Una richiesta avanzata dal creatore stesso e che per questo è bene rispettare, ma la cui utilità per il coinvolgimento dentro all’opera è quasi nulla, anzi impedisce di poter avvalorare un lavoro sui suoi interpreti che fa la metà della riuscita di Io sono l’abisso. E, in più, viene posta pur se a conti fatti i nomi che vanno componendo la pellicola non hanno un immediato richiamo nel pubblico generalista, seppur alcuni stanno diventando ben noti. Non rischiando perciò di oscurare di certo la filigrana dell’opera thriller che giova anzi delle loro interpretazioni, visto anche il fatto che Carrisi ha avuto a che fare con divi nostrani di ben più deciso richiamo come era capitano con Toni Servillo o addirittura internazionali quali Dustin Hoffman.
Sta di fatto che Io sono l’abisso vuole rimanere per l’autore un film avvolto nel medesimo mistero che, molte volte, viene intrecciato dal destino, quello che mette in comunicazione le persone e spesso lo fa con i personaggi. A legare le pedine all’interno di Io sono l’abisso è un male che genera altro male e che continua imperterrito a sormontarne ancora, finché questo cerchio inarrestabile non viene spezzato. Finché un serial killer che si concentra primariamente su donne di più di sessant’anni con i capelli biondi e la passione per i locali notturni non salva dall’annegamento una tredicenne ubriaca che tenta il suicidio pur di non dover più affrontare gli abusi di un ragazzo che la tiene sotto scacco.
Individui distanti per vita e ruoli, età e condizioni sociali, nei quali però si riconoscono dei tratti comuni che sono gli stessi che l’omicida rivedere. Una sofferenza che sembra chiamarlo come una sirena mentre il corpo della ragazzina viene trascinato vorticosamente dal lago, lanciandosi con velocità disperata mentre cerca di agguantarla, portandola a riva e mettendo in moto con quel gesto delle indagini sul proprio conto e le vittime che si lascia dietro.

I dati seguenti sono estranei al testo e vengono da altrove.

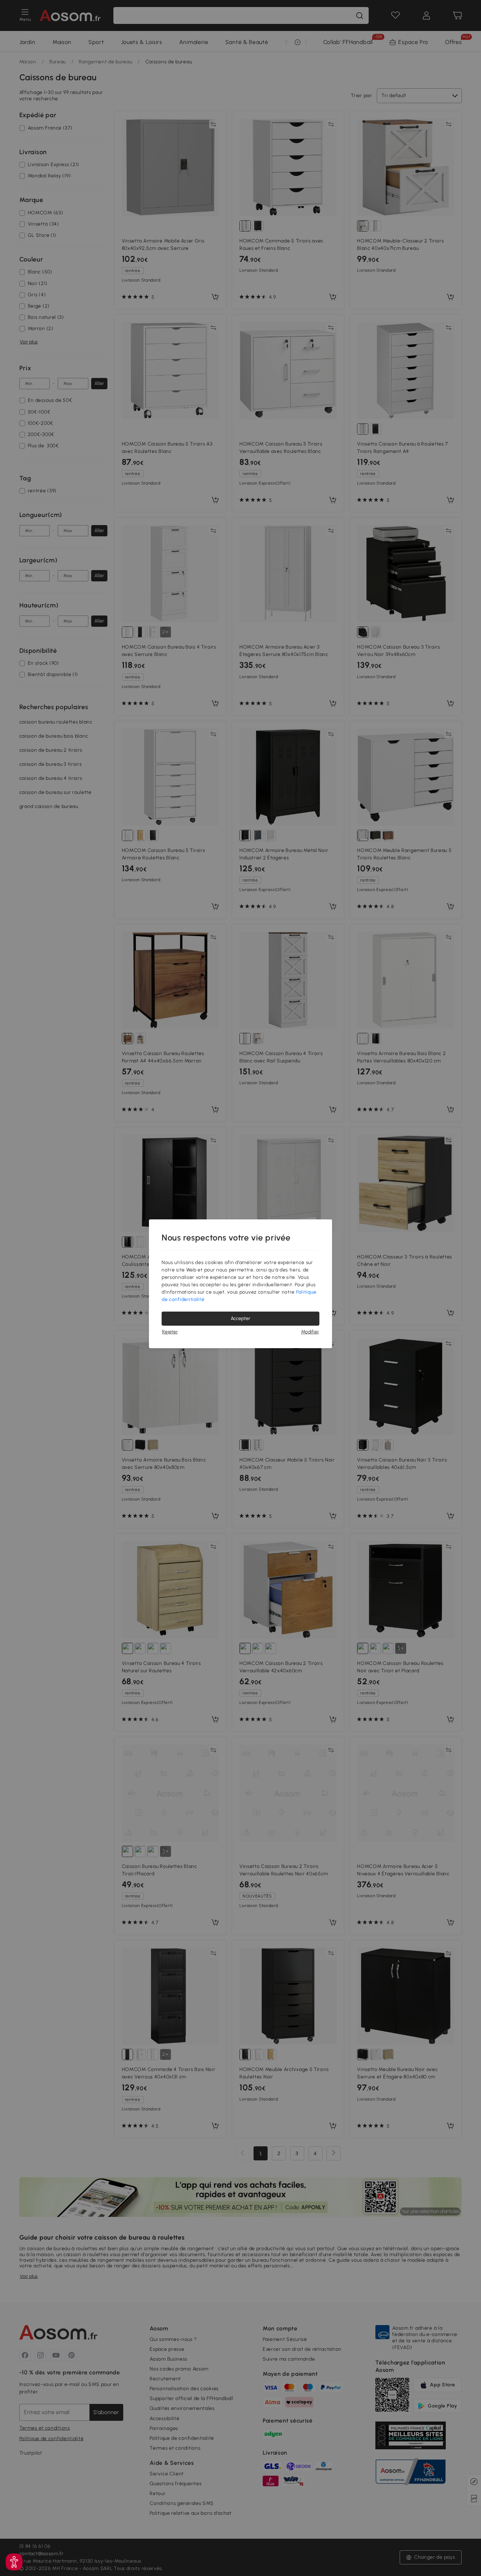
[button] (14, 2561)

Io sono l’abisso è l’indagine che Donato Carrisi rende diegetica attraverso un’indagine, seppur ufficiosa, e il reportage delle vessazioni di cui l’assassino è stato afflitto fin da quando era piccolo e che l’hanno cambiato profondamente. Ne hanno condizionato gli umori, ne hanno confuso la mente, lo hanno visto ricettacolo di una violenza che lo ha fatto crescere in una cattività la quale lo ha costretto a diventare a propria volta un mostro. Un male che tutto quello che conosce è il male stesso, non potendo fare altro se non perpetrarlo, modificando percorsi e carattere di una persona.

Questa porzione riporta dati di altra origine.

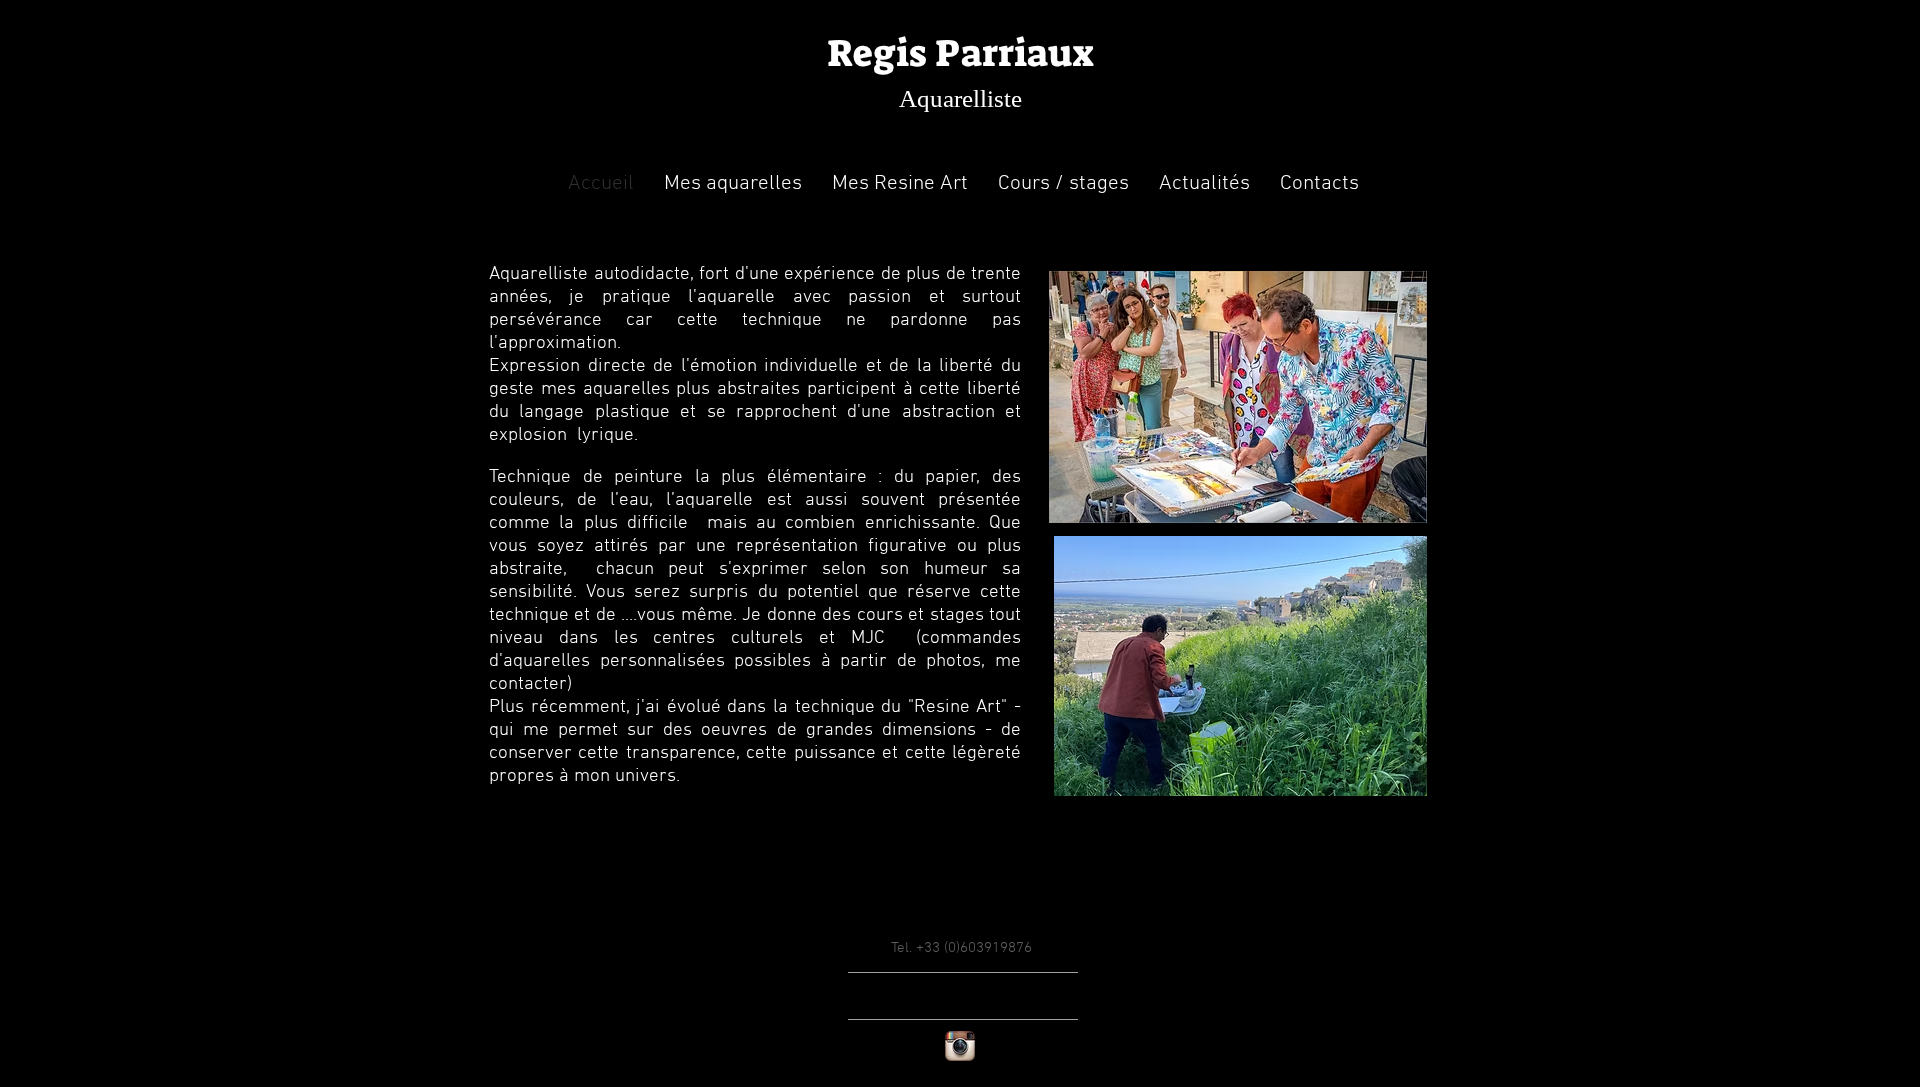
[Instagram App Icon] (960, 1046)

Un’analisi compiuta e degnamente riportata, resa romanzo e tramutata poi in pellicola mantenendo saldi degli apporti letterari che si identificano con immediatezza all’interno dell’operazione d’adattamento. Una lettura che, se può prendersi delle pause o dei respiri tra una pagina e l’altra, dovrebbe presentare un più adeguato e cadenzato ritmo quando viene trasposta per il grande schermo. Un insieme compassato che per Io sono l’abisso avrebbe avuto bisogno di essere reso in maniera più concisa, ma restituisce comunque bene il cuore nero e portante dell’opera. Un altro lavoro di Donato Carrisi che prosegue nel thriller mostrandoci quanto può essere trainante il dolore. Quello che ci procurano gli altri e quello che sentiamo di essere costretti a fare.